Kultur der Achtsamkeit und des Hinsehens
Bescheid wissen. Aufmerksam sein. Genau hingucken. Handeln. Klingt einfach, ist es aber nicht. Selbst, wenn es um Angriffshandlungen oder Abwehraktion auf dem Handballfeld geht. Erst recht nicht, wenn Grenzen im Miteinander überschritten werden. Klartext: wenn es um psychische, physische oder sexualisierte Gewalt geht. Spitzenverbände wie der Deutsche Handballbund müssen seit mehreren Jahren ihre Kompetenz in diesen Feldern ausbauen und Angebote schaffen. „Es ist unser Ziel, das Thema in die Köpfe vieler Menschen zu bekommen“, sagt Mark Schober, Vorstandsvorsitzender des Deutschen Handballbundes. Weil es um Verantwortung für jeden geht.
Auf der Agenda des Sports und des DHB steht Gewaltprävention daher nicht erst, seit die Aufarbeitung von Vorwürfen gegen einen Handballtrainer in den medialen Fokus rückte. Allerdings bekommt das Thema inzwischen noch mehr Aufmerksamkeit und Priorität im Handeln. Deshalb lud der Deutsche Handballbund seine Landesverbände erstmals zu einem Workshop mit der Überschrift Gewaltprävention nach Dortmund ein, um Wissen zu teilen, Fachkräfte zu vernetzen sowie „Prävention und Intervention interpersoneller Gewalt“ perspektivisch in den eigenen Verbandsstrukturen zu verankern. Über 30 Teilnehmende nahmen das Angebot wahr.
Klingt nach viel Arbeit, und ist auch dazu. Aber der Einsatz ist lohnend. „Sich mit diesem Thema zu beschäftigen“, sagt beispielsweise Stefan Hüdepohl, „ist ein Gewinn.“ Was der Präsident des Handballverbandes Niedersachsen-Bremen damit meint? Menschen in Not kann geholfen werden, und der Handballsport kann seinen Werten gerechter werden.
Geleitet wurde der Workshop von Mandy Owczarzak, als Sportwissenschaftlerin, Organisationsberaterin und Mitarbeiterin des Landessportbundes NRW für das Thema „Prävention und Intervention bei sexualisierter und interpersoneller Gewalt im Sport“. Das Grundmuster besteht aus Analyse, Prävention, Intervention und Aufarbeitung, die in einem permanenten Kreislauf aufeinander folgen.
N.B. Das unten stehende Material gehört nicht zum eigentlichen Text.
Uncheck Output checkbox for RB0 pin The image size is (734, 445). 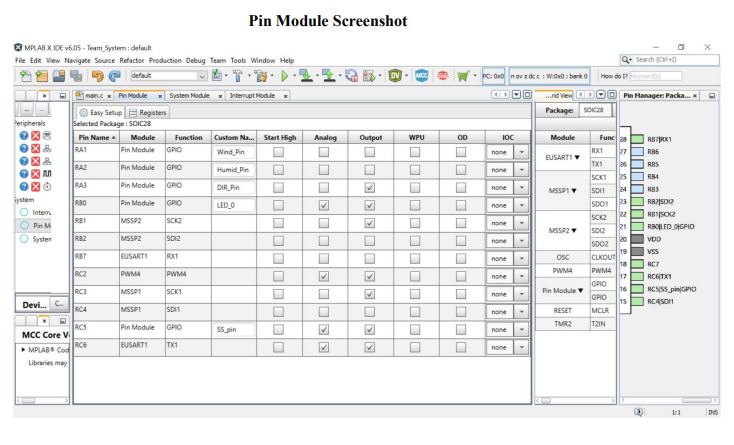pyautogui.click(x=370, y=205)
Leichter Zugang zum Sport kombiniert mit Macht und Hierarchien, dazu eine Leistungsorientierung sowie eine Körperzentriertheit – der Bedarf für Gewaltprävention ist immens. Deshalb arbeitet Owczarzak, um eine „Kultur des Hinsehens“ zu fördern und Verbänden und Vereinen zu gelebten Schutzkonzepten zu verhelfen. Eine Herausforderung bleibt die nur schwer nachweisbare psychische Gewalt. Diese erfordere eine „Kultur des Hinsehens“, sagt Owczarzak.
„Gewaltprävention“, sagt Schober, „ist ein wichtiges Thema im Handball und gesamten Sport. Der DHB, seine Landesverbände und Vereine müssen und wollen uns besser aufstellen. Wir behandeln jeden Fall sehr ernsthaft und haben in den vergangenen Jahren sehr viel gelernt. Erfahrung ist ein entscheidender Schlüssel.“
Was bleibt nach sechs Stunden Workshop und intensivem Austausch? Das Wissen, dass die Verankerung von Gewaltprävention in den jeweiligen Strukturen eine große Aufgabe ist. Mandy Owczarzak ermutigt, sich auf den Weg zu machen und betont „die Wichtigkeit der kleinen Schritte“ auf dem Weg zum Ziel. Fortsetzung folgt.